POST POSTACI
Mehren
- Można tak powiedzieć. - Parsknął lekkim śmiechem, ale obserwował ją uważnie. To oczywiste, że jej nie ufał. To było Ujście, tu zaufanie było towarem tak cennym, że za żadne pieniądze nie było można go kupić. Jej słowa o spowalnianiu i Bannie pokazywało, że Sylvia nie była tak nieroztropna, jak wcześniej się prezentowała. Co oznaczało, że jest groźna w pewien, specyficzny sposób. - Owszem, nie udało się. Być może miała szczęście i uciekła strażnikom albo przypadkowo zginęła. Jednak pozostaje pytanie, które mnie interesuje. W tej obławie uczestniczyły dwie osoby. A co w tym czasie robił Zara? Oraz w sumie nachodzi mnie kolejne. Dlaczego ty uznałaś, że nie dołączysz? - Spojrzał na nią w ten sposób, który oznaczał, że lepiej zrobi, jak przestanie się zbliżać. Chciała teraz uchodzić za oportunistkę, by wkupić się w jego łaski.Mehren
- Jaki ty masz cel? Tak łatwo ich porzuciłaś, choć z twoimi zdolnościami, mogłabyś dostać się do lepszego gangu i robić tam karierę. Nie musiałaś na nich polegać. - Zmrużył oczy, bo jej zachowanie było podejrzanie.
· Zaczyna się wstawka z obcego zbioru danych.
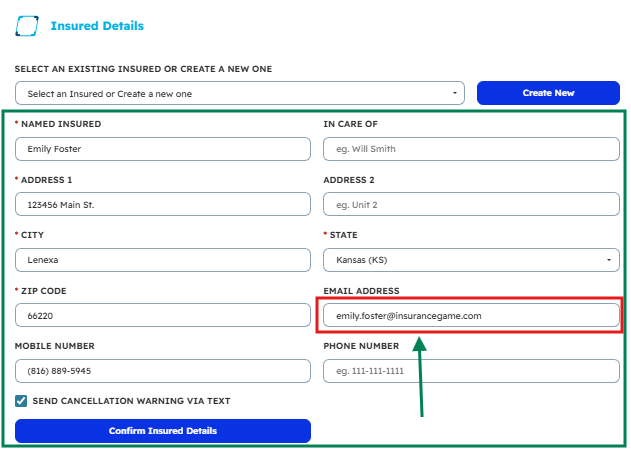Click the caret on the existing insured selector
The image size is (631, 451).
[456, 93]
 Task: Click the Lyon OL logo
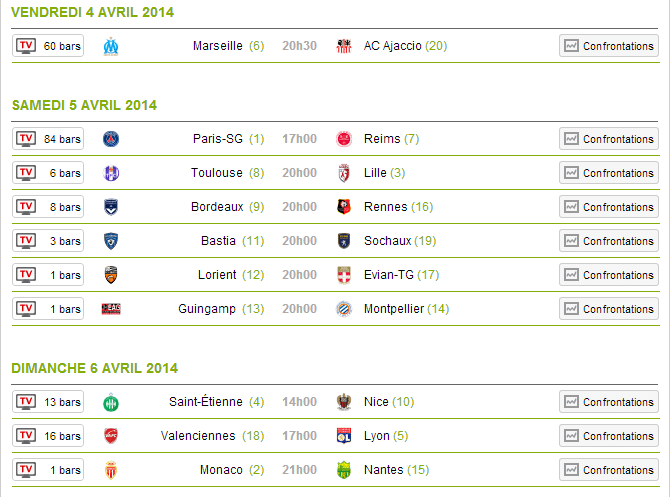click(x=344, y=436)
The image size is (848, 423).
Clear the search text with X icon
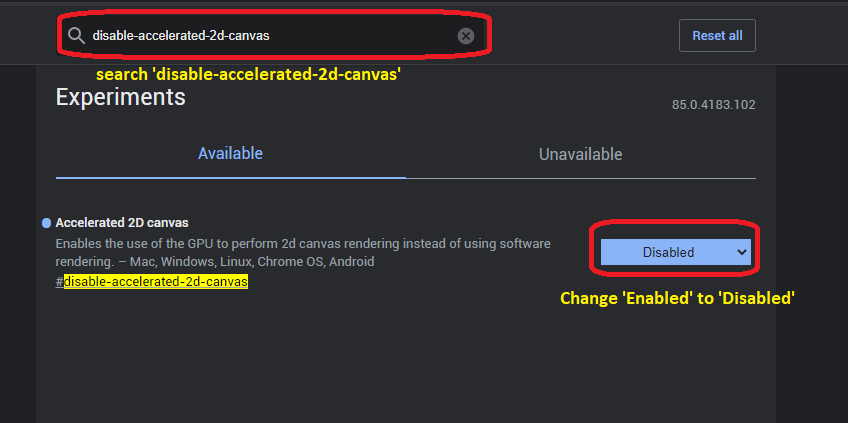coord(466,36)
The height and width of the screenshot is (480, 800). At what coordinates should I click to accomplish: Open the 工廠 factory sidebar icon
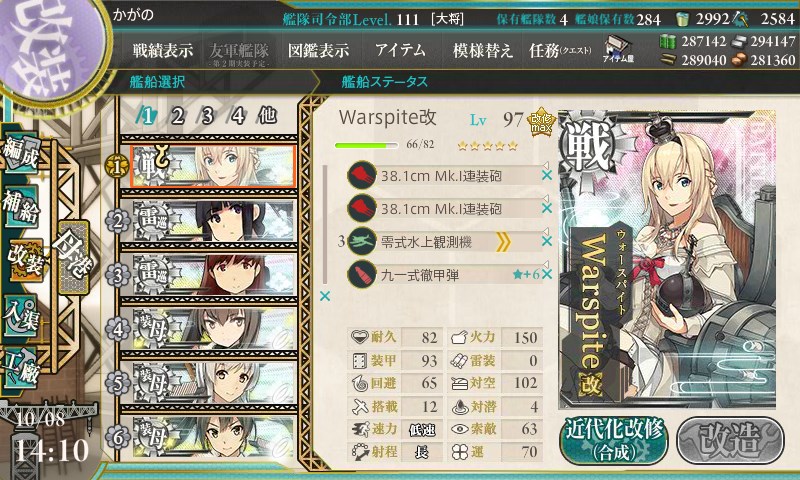(21, 368)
Nie słyszał na razie innych kroków, choć pozostawał czujny. To miejsce było dobre na pułapkę . Dlaczego ta kobieta pozwalała sobie na dołączenie do grupy o tak niskich zdolnościach. Co ona ukrywała? Jeśli nie przestała się zbliżać, przysunął rękę bliżej ciała w miejscu, gdzie trzymał swoje noże.